- **Goal of the exercise**: Quote the following lines verbatim, leaving out the pictures.

- **Listed records**:
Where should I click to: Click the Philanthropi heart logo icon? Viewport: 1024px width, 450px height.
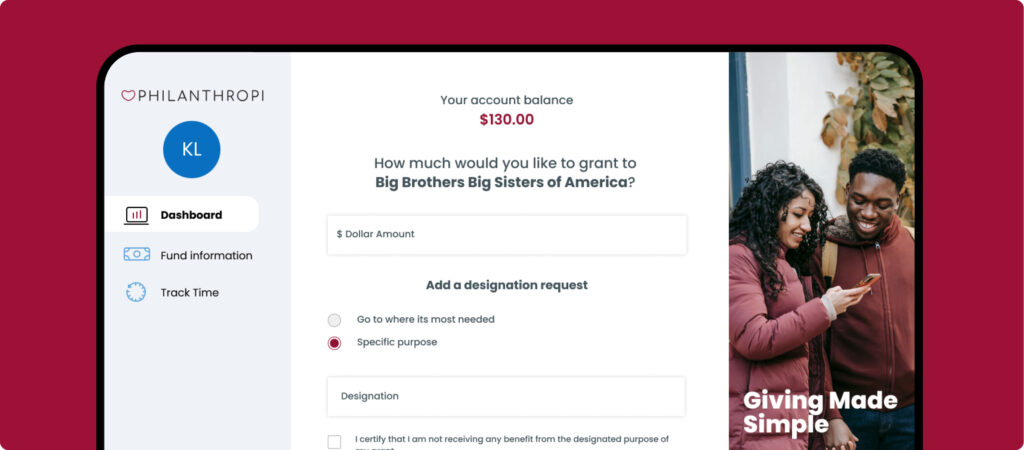(128, 96)
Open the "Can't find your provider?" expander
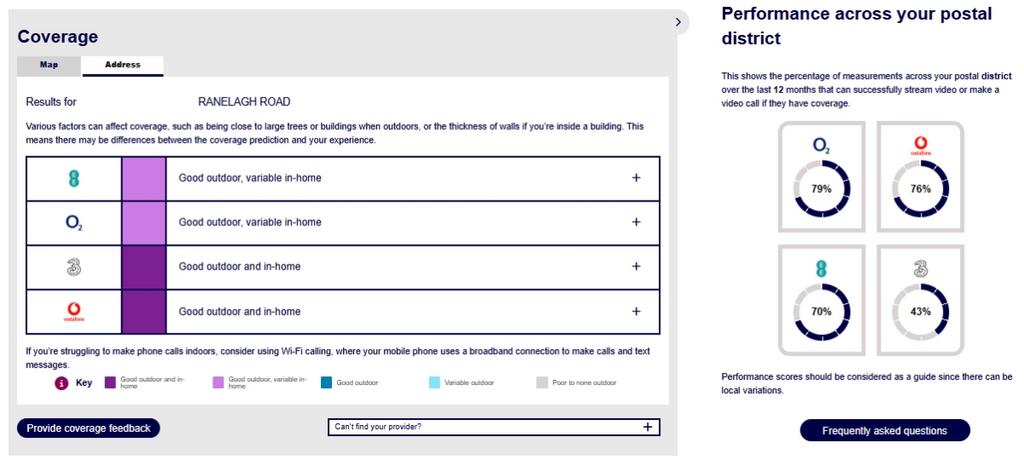The width and height of the screenshot is (1024, 460). pyautogui.click(x=494, y=427)
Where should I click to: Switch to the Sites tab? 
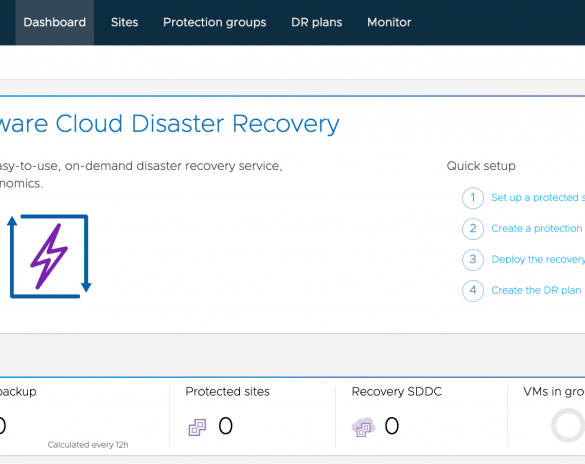click(124, 22)
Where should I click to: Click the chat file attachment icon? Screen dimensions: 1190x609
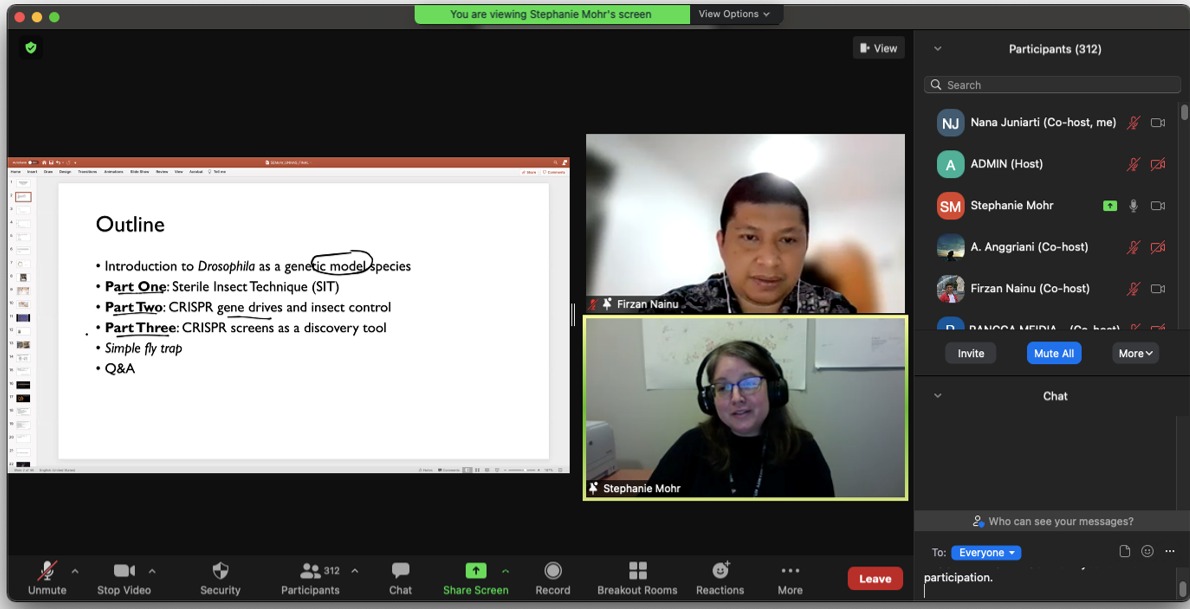1124,552
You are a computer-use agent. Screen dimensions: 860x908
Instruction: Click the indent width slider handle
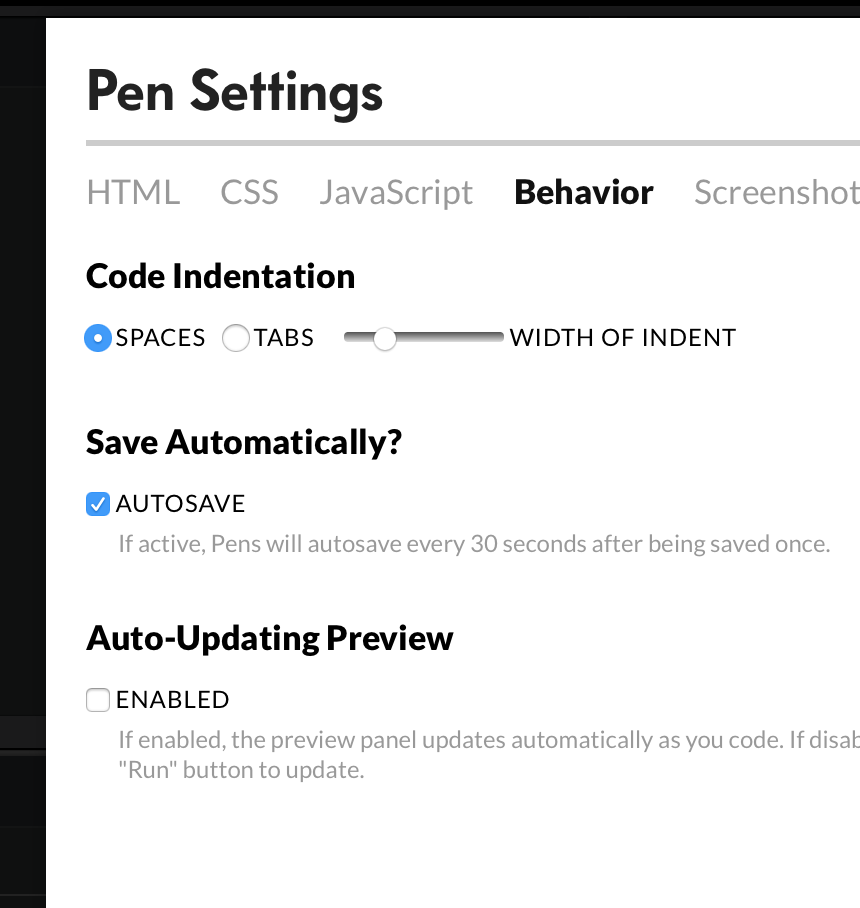click(384, 339)
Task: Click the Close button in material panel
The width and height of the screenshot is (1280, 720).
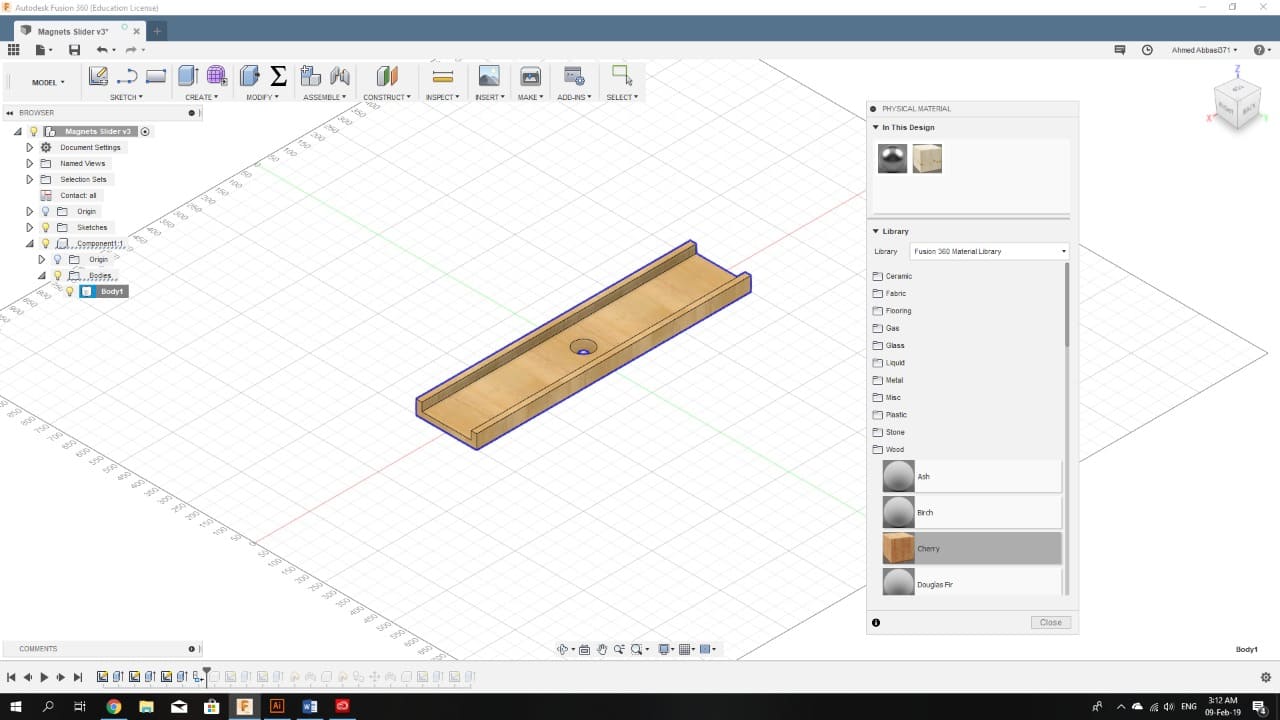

- **Expected answer**:
Where should I click to: Click the Philanthropi heart logo icon? Viewport: 1024px width, 450px height.
(128, 96)
Open the "Can't find your provider?" expander
The width and height of the screenshot is (1024, 460). pyautogui.click(x=494, y=427)
Where should I click to: Switch to the Sites tab? 
click(124, 22)
Where should I click to: Click the chat file attachment icon? Screen dimensions: 1190x609
1124,552
You are a computer-use agent. Screen dimensions: 860x908
Instruction: Click the indent width slider handle
click(384, 339)
Task: Click the Close button in material panel
The width and height of the screenshot is (1280, 720).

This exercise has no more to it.